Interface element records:
— begin —

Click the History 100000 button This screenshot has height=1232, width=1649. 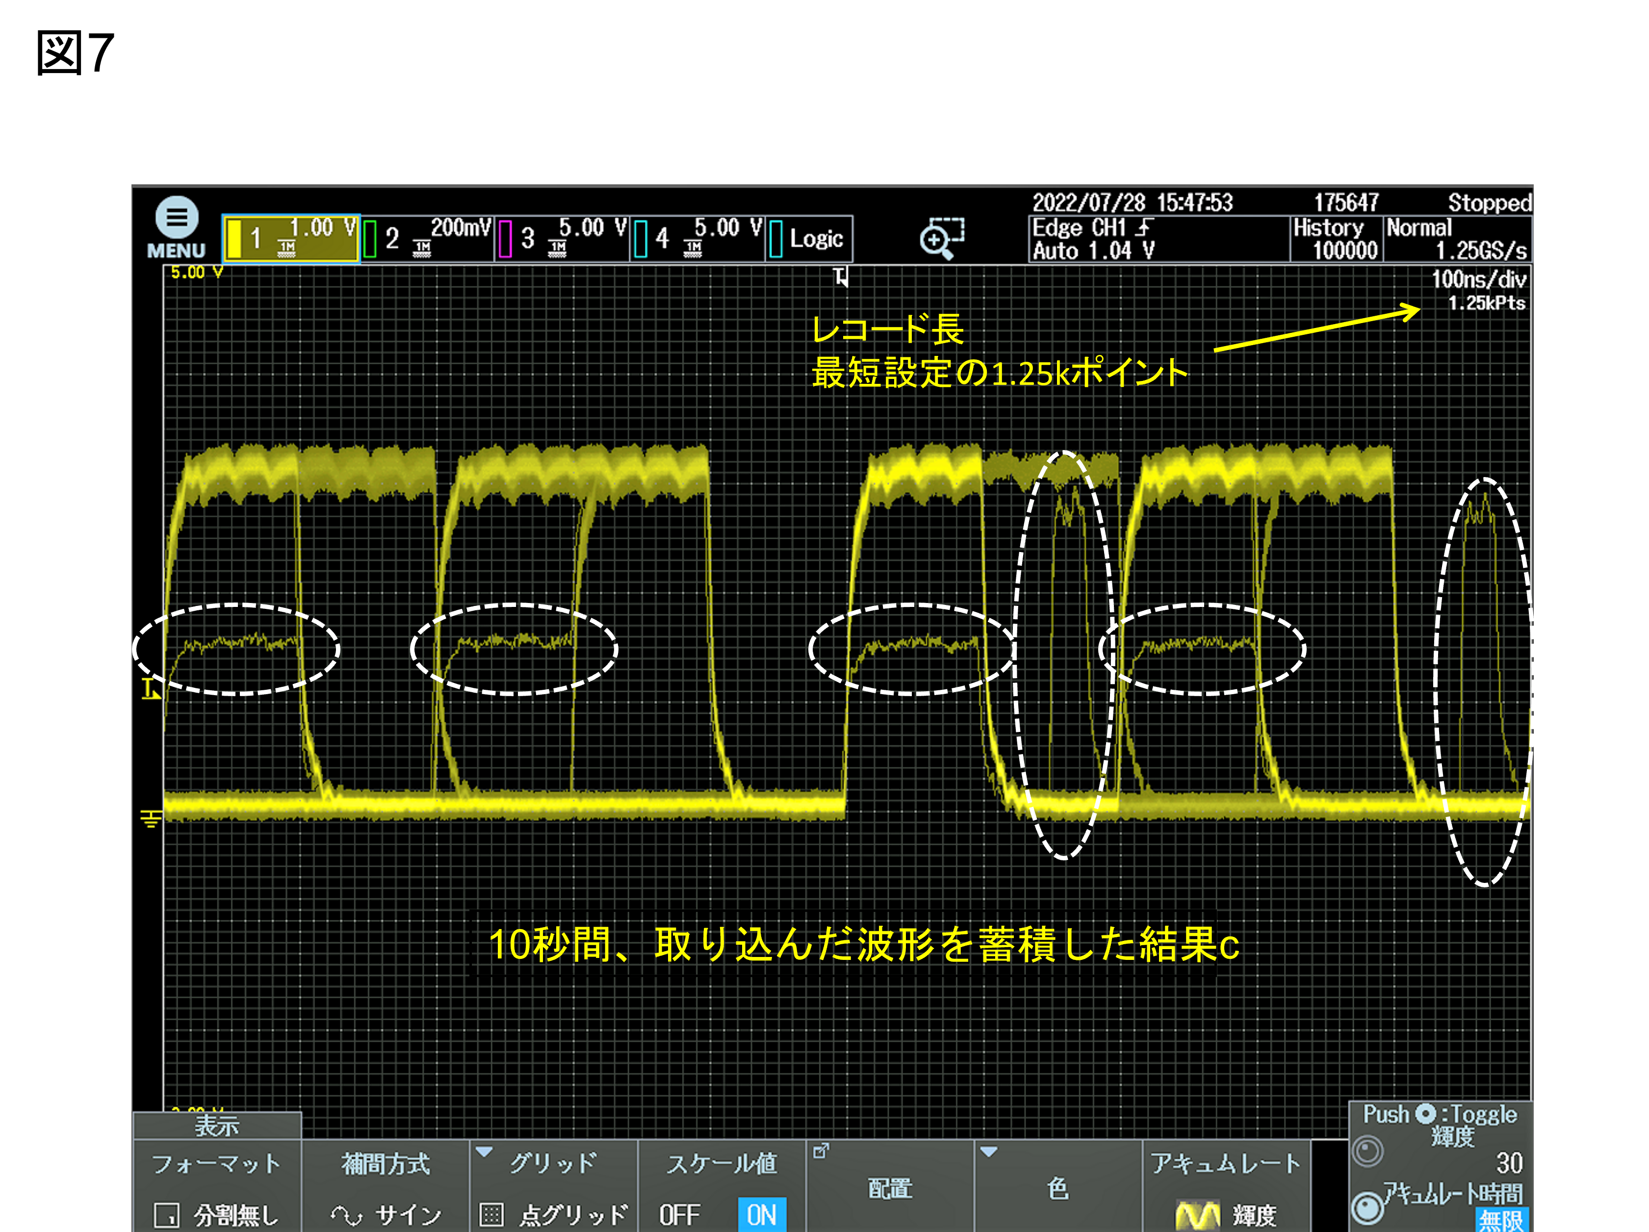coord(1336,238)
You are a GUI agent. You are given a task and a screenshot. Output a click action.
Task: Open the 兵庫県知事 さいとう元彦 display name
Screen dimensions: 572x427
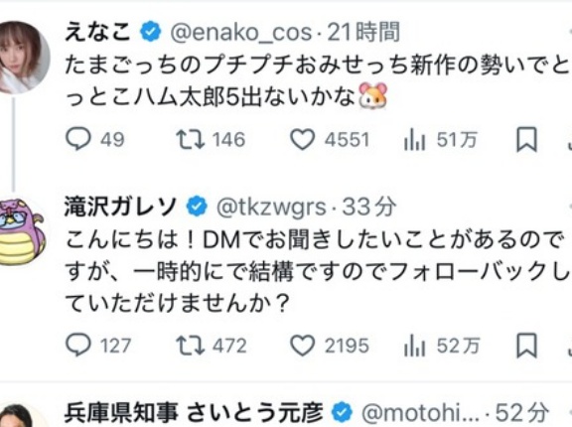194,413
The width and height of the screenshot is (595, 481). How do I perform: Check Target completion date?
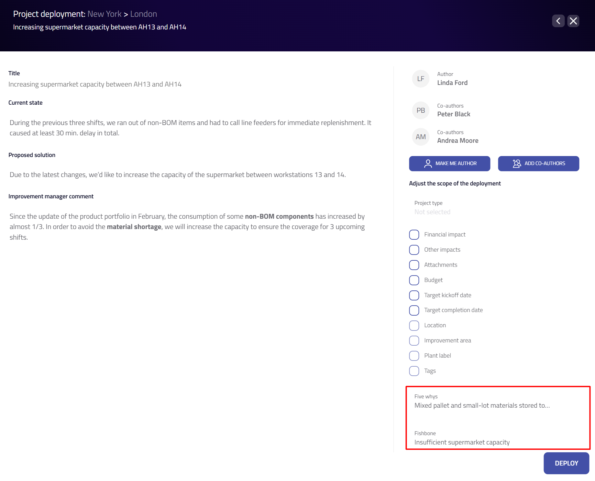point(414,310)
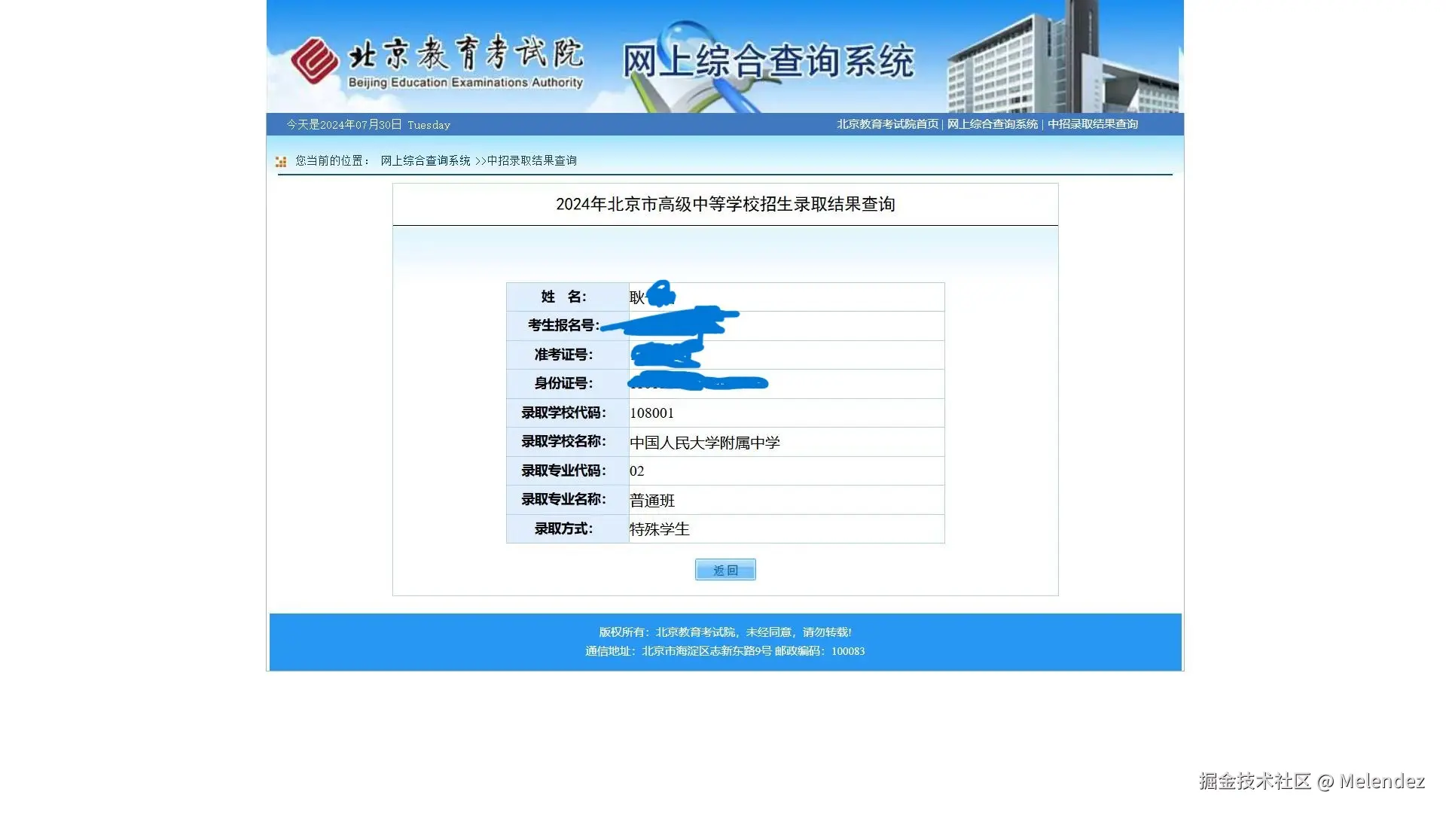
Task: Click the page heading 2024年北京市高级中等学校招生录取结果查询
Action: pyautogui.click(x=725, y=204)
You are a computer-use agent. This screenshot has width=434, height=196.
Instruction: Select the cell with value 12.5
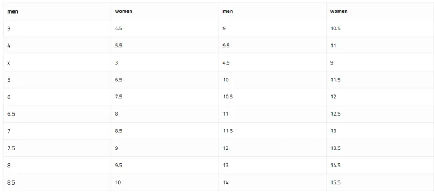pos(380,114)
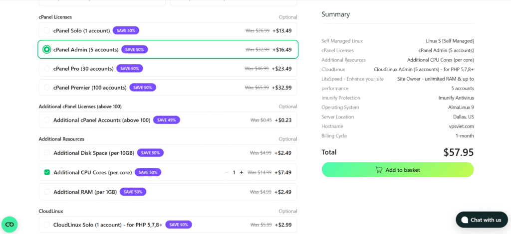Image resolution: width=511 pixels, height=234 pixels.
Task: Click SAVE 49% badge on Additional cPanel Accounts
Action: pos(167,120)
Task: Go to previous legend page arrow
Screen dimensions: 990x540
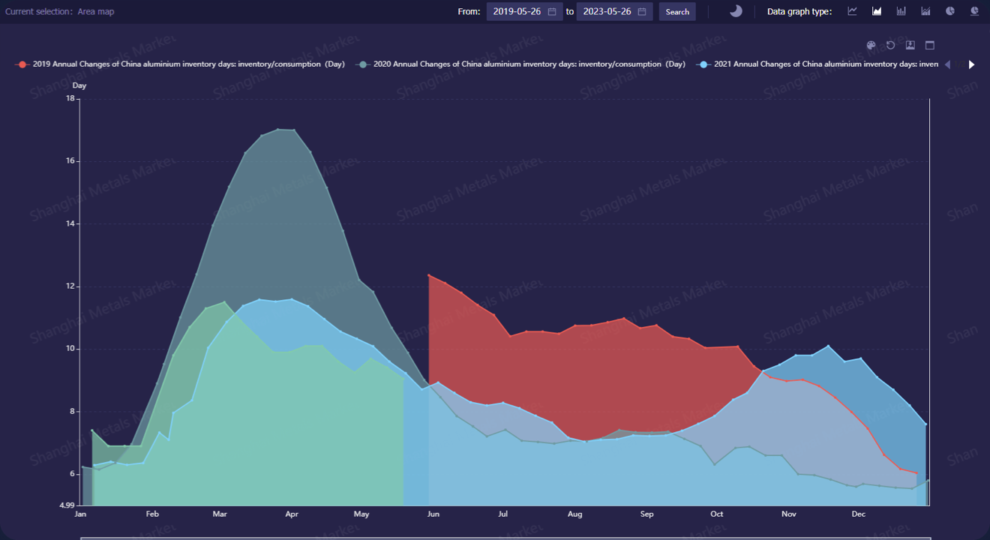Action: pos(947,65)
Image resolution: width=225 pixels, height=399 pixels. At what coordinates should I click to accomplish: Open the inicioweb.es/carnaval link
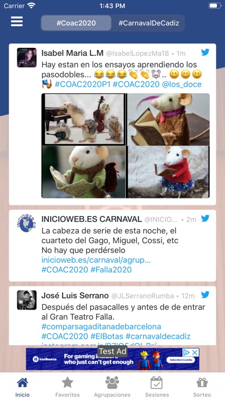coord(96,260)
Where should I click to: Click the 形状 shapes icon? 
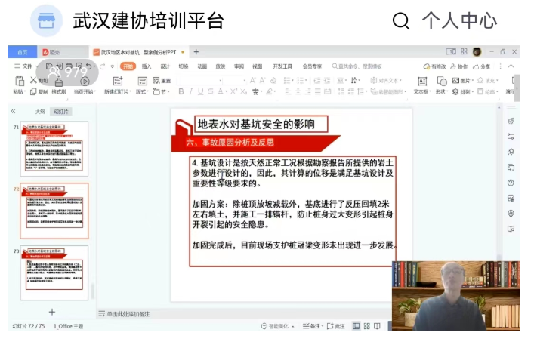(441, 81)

— end —

▸ **Task prompt**
Copy the lines starting at the one containing "Image resolution: width=225" and continuing to the end of the lines, without the pictures.

▸ **The reply**
Image resolution: width=225 pixels, height=399 pixels. At what coordinates should I click to accomplish: Open the inicioweb.es/carnaval link
coord(96,260)
Where should I click to: Click the 形状 shapes icon? 
(441, 81)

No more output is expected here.